HighLights

MEAD

MEAD is an underlying natural language processing (NLP) summarizer. It is used by MiMI in its BioNLP searches. You can also download MEAD for other uses, such as building a summarizer from scratch or evaluating the impact of a new sentence feature on a summarization process: http:/www.summarization.com/mead.

In MiMI BioNLP searches, MEAD orders (by relevance) the summaries from the research literature pertaining to molecules or interactions relevant to the items in the query. If you choose to have MEAD sort summaries by relevance, your results will be more semantically cohesive. One caveat is that MEAD takes several minutes to semantically sort lists with more than 20 displayed summaries.

MEAD summary content and focus has proven comparable to summaries constructed by human experts, if experts apply the same sentence extraction processes used by MEAD. MEAD extracts sentences from a cluster of related documents. For each sentence, MEAD computes a centroid score, which is the centrality of a sentence in the overall topic of the cluster. MEAD also computes a position score, scores that are higher for sentences closer to the beginning of a document, and a score based on overlap with the first sentence of the title. MEAD then summarizes multiple documents at various compression rates, using a battery of algorithms. The summarizing draws on a taxonomy of sentence-by-sentence informational relationships between documents in clusters of related documents. For example, MEAD summaries are based on textual indicators of cross-structural informational relationships such as identity, contradiction, attribution, change of perspective, and fulfillment of a prediction. This taxonomy of informational relationships is derived from the Cross-Document Structure Theory (CST) proposed by MEAD’s creators.
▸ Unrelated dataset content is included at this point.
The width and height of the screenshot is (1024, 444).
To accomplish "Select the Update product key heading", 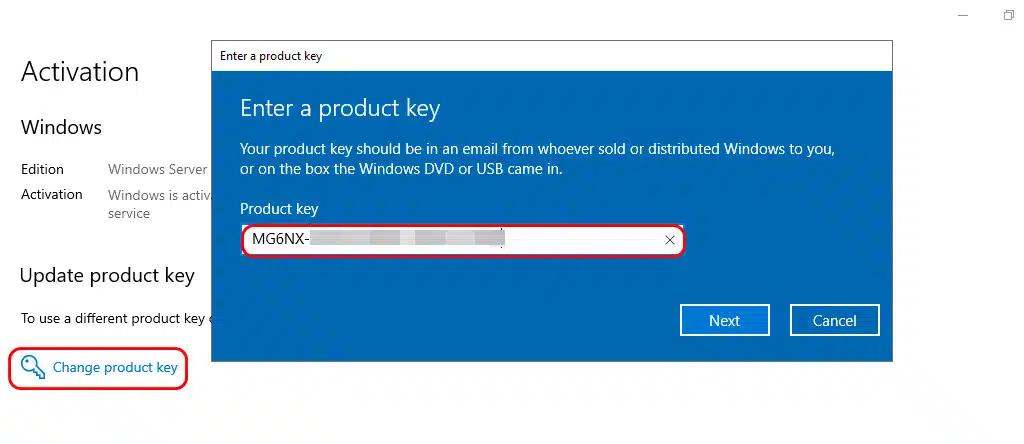I will (107, 275).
Merged into MEAD are methods for evaluating summary quality based on human-human, human-computer, and computer-computer agreement. Methods include co-selection, e.g. precision/recall and kappa, a measure of interjudge agreements in relation to the difficulty of the problem and content-based measures, e.g. cosine (similarity to a human summary) and word overlap considering number words in common.

Intended Audience

Analysts